In 1952 Peel wrote to London warning of the impossibility of maintaining a secure base on the Suez Canal; historian Philip Mansel characterises his intervention as "tr[ying] to instil sense in the British government". Peel was a close friend of Walter Monckton, 1st Viscount Monckton of Brenchley and wrote to advise him that 'If Anthony Eden is banking on the Egyptians not being able to run the Canal, to think again. They could do it on their heads. I have been using the canal for fifty years and the Suez Canal Company have been providing a second rate service at exorbitant prices.' The government ignored his advice, failed to withdraw British troops, and the Suez Crisis ensued.

Peel insisted on keeping Peel & Co as a British registered company and paying taxes to Britain, for he believed that the British government would help protect the company, should there be political instability. This it did not. After the Suez crisis, President Nasser confiscated the company and its assets and expelled Peel and his family from Egypt.

In 1958 Peel produced a report for the government on protecting British property in Egypt which was accepted but not acted upon. Peel was one of the main protagonists in the effort to secure adequate compensation for the British residents who lost their all. Killearn states that Peel was 'foremost in pressing the claims of the "small man" in priority to the larger claimants of who he was, of course, one of the biggest in the class of private firms'.

**Instructions**
a - Answer these questions about the Peel text:
(i) In what year did Peel write to London warning that a secure base on the Suez Canal could not be maintained?
(ii) What was the subject of the report Peel produced for the government in 1958?
(iii) After the Suez crisis, what did President Nasser do to Peel's company and to Peel?
b - Which people are named in the Peel text? List every one.
c - Retype the Peel text from "Peel insisted on" up to and including "of private firms'.".
Answer from the Peel text alone.

**Material supplied**

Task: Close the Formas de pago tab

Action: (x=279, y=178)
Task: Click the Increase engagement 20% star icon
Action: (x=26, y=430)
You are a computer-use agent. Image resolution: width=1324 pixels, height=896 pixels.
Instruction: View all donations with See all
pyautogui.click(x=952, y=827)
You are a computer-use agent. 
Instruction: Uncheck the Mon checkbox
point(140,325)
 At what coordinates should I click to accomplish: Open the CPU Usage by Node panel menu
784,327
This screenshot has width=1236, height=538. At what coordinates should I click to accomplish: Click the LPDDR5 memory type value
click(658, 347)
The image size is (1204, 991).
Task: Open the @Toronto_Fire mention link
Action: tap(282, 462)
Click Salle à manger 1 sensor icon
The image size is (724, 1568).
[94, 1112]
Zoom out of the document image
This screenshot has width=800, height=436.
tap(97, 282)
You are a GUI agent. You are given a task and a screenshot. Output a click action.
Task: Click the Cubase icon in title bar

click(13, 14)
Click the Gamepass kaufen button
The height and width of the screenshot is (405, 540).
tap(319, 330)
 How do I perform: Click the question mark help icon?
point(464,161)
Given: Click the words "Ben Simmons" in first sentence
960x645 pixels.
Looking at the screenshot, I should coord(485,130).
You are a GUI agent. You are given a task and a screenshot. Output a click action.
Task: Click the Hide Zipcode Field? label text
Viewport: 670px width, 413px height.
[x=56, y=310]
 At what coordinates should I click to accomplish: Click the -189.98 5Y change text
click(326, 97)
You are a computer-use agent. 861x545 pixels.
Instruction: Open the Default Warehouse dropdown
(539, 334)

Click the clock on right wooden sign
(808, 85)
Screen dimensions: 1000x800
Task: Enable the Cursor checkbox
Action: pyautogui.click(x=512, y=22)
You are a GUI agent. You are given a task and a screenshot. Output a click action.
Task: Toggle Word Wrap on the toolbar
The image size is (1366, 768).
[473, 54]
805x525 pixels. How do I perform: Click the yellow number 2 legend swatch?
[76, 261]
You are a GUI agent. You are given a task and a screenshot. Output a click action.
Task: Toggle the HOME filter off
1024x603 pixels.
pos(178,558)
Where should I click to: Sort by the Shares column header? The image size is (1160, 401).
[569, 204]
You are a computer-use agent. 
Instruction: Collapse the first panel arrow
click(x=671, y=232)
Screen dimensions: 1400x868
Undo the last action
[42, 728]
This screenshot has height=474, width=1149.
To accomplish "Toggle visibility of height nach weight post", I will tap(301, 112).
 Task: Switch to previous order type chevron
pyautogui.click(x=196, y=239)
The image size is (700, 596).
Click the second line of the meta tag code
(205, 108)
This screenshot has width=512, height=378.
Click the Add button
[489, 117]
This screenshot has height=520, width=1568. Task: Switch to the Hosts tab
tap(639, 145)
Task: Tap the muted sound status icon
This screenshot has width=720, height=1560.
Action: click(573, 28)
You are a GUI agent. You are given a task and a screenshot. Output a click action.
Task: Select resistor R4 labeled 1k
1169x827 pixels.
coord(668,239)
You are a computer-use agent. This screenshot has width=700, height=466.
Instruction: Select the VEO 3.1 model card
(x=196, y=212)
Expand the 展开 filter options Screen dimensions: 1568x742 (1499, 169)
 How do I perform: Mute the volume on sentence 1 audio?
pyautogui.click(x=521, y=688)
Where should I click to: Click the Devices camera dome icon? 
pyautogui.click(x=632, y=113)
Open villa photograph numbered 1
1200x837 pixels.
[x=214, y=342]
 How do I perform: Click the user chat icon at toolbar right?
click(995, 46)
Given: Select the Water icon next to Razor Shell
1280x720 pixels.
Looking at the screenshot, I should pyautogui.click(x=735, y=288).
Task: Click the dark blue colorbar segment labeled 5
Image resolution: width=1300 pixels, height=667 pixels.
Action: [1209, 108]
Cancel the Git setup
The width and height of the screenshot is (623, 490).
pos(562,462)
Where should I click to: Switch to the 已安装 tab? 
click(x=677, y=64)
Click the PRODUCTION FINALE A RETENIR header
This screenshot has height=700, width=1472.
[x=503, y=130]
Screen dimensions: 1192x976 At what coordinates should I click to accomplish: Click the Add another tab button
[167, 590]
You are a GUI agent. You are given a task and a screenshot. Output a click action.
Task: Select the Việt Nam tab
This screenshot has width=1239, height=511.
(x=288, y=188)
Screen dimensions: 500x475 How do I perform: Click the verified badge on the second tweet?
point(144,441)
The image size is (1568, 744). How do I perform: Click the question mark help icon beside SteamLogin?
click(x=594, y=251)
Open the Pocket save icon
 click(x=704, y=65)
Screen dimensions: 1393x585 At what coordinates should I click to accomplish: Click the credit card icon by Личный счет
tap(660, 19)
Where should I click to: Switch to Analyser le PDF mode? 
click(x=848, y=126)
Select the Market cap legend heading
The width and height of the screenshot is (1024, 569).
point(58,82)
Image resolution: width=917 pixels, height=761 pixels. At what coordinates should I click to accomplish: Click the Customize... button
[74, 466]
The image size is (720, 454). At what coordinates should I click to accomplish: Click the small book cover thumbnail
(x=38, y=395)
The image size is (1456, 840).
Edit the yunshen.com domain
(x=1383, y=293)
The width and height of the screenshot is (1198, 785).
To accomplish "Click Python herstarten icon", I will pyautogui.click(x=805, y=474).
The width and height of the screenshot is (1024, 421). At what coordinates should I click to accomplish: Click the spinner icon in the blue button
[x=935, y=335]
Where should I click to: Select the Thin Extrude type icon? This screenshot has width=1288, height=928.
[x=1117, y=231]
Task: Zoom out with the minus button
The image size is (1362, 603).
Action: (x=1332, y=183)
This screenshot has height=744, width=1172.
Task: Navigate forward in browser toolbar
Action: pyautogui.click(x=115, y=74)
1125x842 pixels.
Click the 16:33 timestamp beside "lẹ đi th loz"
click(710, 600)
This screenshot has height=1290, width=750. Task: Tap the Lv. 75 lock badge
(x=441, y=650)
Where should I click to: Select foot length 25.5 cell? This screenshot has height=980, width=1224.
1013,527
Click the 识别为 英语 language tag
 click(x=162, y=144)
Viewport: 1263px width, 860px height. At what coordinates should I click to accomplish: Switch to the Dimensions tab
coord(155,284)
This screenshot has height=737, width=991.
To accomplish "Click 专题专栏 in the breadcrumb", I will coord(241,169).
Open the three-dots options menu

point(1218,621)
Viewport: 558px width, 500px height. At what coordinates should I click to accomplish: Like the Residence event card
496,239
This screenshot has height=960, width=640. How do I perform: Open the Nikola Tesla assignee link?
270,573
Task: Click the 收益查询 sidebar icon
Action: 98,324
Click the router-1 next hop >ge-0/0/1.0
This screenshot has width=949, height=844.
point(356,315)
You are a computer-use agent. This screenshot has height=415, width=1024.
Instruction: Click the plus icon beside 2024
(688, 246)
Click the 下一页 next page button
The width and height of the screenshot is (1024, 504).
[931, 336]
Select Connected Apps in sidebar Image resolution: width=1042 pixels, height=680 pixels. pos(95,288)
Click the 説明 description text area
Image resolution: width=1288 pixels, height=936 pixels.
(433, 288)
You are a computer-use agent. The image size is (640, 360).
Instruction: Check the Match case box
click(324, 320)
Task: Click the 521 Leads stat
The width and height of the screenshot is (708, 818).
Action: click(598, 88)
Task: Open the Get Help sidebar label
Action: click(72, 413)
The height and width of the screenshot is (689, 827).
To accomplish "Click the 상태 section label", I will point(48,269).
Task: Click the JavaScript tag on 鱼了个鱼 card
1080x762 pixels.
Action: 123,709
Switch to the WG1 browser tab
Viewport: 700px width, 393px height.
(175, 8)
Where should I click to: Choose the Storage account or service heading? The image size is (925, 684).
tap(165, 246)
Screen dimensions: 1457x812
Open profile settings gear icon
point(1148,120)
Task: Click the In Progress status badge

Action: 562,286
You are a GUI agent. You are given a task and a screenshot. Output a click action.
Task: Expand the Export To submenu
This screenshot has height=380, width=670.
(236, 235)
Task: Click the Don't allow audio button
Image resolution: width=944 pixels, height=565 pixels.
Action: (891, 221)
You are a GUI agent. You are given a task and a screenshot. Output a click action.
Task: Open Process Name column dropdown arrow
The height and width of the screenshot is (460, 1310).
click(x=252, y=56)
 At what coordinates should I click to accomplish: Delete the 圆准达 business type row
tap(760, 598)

**Expected results**
a -
(i) 1952
(ii) Protecting British property in Egypt
(iii) He confiscated the company and its assets and expelled Peel and his family from Egypt.

b -
Peel
Philip Mansel
Walter Monckton, 1st Viscount Monckton of Brenchley
Anthony Eden
President Nasser
Killearn

c -
Peel insisted on keeping Peel & Co as a British registered company and paying taxes to Britain, for he believed that the British government would help protect the company, should there be political instability. This it did not. After the Suez crisis, President Nasser confiscated the company and its assets and expelled Peel and his family from Egypt.

In 1958 Peel produced a report for the government on protecting British property in Egypt which was accepted but not acted upon. Peel was one of the main protagonists in the effort to secure adequate compensation for the British residents who lost their all. Killearn states that Peel was 'foremost in pressing the claims of the "small man" in priority to the larger claimants of who he was, of course, one of the biggest in the class of private firms'.